REQUIRED TASK:
Arrange the listing below as a numbered list, leaving out any blank lines.

EXERCISE MATERIAL:
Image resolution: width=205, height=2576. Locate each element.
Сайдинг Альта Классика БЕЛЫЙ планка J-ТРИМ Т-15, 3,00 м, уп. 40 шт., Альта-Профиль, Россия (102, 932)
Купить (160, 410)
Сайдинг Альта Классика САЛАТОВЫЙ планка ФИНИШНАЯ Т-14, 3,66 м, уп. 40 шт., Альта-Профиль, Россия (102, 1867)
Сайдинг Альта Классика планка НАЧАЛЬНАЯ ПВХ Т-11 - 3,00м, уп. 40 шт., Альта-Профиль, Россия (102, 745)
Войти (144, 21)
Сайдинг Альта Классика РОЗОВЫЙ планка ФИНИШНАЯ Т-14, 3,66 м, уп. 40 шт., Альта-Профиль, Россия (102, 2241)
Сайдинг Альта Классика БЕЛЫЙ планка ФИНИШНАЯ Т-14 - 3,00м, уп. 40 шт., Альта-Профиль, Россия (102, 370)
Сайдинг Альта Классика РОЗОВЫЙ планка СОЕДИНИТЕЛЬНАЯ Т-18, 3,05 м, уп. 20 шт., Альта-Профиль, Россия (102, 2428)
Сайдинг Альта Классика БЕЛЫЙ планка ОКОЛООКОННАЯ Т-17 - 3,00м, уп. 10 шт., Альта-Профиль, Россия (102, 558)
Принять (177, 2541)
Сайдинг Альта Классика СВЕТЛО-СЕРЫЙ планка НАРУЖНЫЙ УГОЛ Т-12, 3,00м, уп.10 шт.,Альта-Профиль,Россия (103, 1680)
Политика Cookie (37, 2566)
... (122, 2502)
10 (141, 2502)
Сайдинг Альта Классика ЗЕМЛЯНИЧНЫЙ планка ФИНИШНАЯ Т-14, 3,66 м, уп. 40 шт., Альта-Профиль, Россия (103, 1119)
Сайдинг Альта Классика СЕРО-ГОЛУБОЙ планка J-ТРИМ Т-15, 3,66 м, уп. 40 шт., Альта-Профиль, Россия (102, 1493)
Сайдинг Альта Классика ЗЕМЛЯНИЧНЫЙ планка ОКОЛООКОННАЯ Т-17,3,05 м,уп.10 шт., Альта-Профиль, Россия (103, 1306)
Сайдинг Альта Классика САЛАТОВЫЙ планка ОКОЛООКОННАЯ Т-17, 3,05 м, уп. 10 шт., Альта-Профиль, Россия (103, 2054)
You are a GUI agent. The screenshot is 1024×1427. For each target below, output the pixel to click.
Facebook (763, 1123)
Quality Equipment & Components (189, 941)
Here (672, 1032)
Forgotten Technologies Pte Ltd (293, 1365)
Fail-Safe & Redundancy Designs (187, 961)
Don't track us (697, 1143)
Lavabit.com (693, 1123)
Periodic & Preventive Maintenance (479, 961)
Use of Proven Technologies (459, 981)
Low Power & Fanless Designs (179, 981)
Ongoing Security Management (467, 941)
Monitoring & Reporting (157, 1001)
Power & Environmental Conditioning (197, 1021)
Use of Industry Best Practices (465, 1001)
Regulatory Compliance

TASK SOLUTION:
1. Image resolution: width=205, height=2576. Locate each element.
2. Сайдинг Альта Классика БЕЛЫЙ планка J-ТРИМ Т-15, 3,00 м, уп. 40 шт., Альта-Профиль, Россия (102, 932)
3. Купить (160, 410)
4. Сайдинг Альта Классика САЛАТОВЫЙ планка ФИНИШНАЯ Т-14, 3,66 м, уп. 40 шт., Альта-Профиль, Россия (102, 1867)
5. Сайдинг Альта Классика планка НАЧАЛЬНАЯ ПВХ Т-11 - 3,00м, уп. 40 шт., Альта-Профиль, Россия (102, 745)
6. Войти (144, 21)
7. Сайдинг Альта Классика РОЗОВЫЙ планка ФИНИШНАЯ Т-14, 3,66 м, уп. 40 шт., Альта-Профиль, Россия (102, 2241)
8. Сайдинг Альта Классика БЕЛЫЙ планка ФИНИШНАЯ Т-14 - 3,00м, уп. 40 шт., Альта-Профиль, Россия (102, 370)
9. Сайдинг Альта Классика РОЗОВЫЙ планка СОЕДИНИТЕЛЬНАЯ Т-18, 3,05 м, уп. 20 шт., Альта-Профиль, Россия (102, 2428)
10. Сайдинг Альта Классика БЕЛЫЙ планка ОКОЛООКОННАЯ Т-17 - 3,00м, уп. 10 шт., Альта-Профиль, Россия (102, 558)
11. Принять (177, 2541)
12. Сайдинг Альта Классика СВЕТЛО-СЕРЫЙ планка НАРУЖНЫЙ УГОЛ Т-12, 3,00м, уп.10 шт.,Альта-Профиль,Россия (103, 1680)
13. Политика Cookie (37, 2566)
14. ... (122, 2502)
15. 10 (141, 2502)
16. Сайдинг Альта Классика ЗЕМЛЯНИЧНЫЙ планка ФИНИШНАЯ Т-14, 3,66 м, уп. 40 шт., Альта-Профиль, Россия (103, 1119)
17. Сайдинг Альта Классика СЕРО-ГОЛУБОЙ планка J-ТРИМ Т-15, 3,66 м, уп. 40 шт., Альта-Профиль, Россия (102, 1493)
18. Сайдинг Альта Классика ЗЕМЛЯНИЧНЫЙ планка ОКОЛООКОННАЯ Т-17,3,05 м,уп.10 шт., Альта-Профиль, Россия (103, 1306)
19. Сайдинг Альта Классика САЛАТОВЫЙ планка ОКОЛООКОННАЯ Т-17, 3,05 м, уп. 10 шт., Альта-Профиль, Россия (103, 2054)
20. You are a GUI agent. The screenshot is 1024×1427. For each target below, output the pixel to click.
21. Facebook (763, 1123)
22. Quality Equipment & Components (189, 941)
23. Here (672, 1032)
24. Forgotten Technologies Pte Ltd (293, 1365)
25. Fail-Safe & Redundancy Designs (187, 961)
26. Don't track us (697, 1143)
27. Lavabit.com (693, 1123)
28. Periodic & Preventive Maintenance (479, 961)
29. Use of Proven Technologies (459, 981)
30. Low Power & Fanless Designs (179, 981)
31. Ongoing Security Management (467, 941)
32. Monitoring & Reporting (157, 1001)
33. Power & Environmental Conditioning (197, 1021)
34. Use of Industry Best Practices (465, 1001)
35. Regulatory Compliance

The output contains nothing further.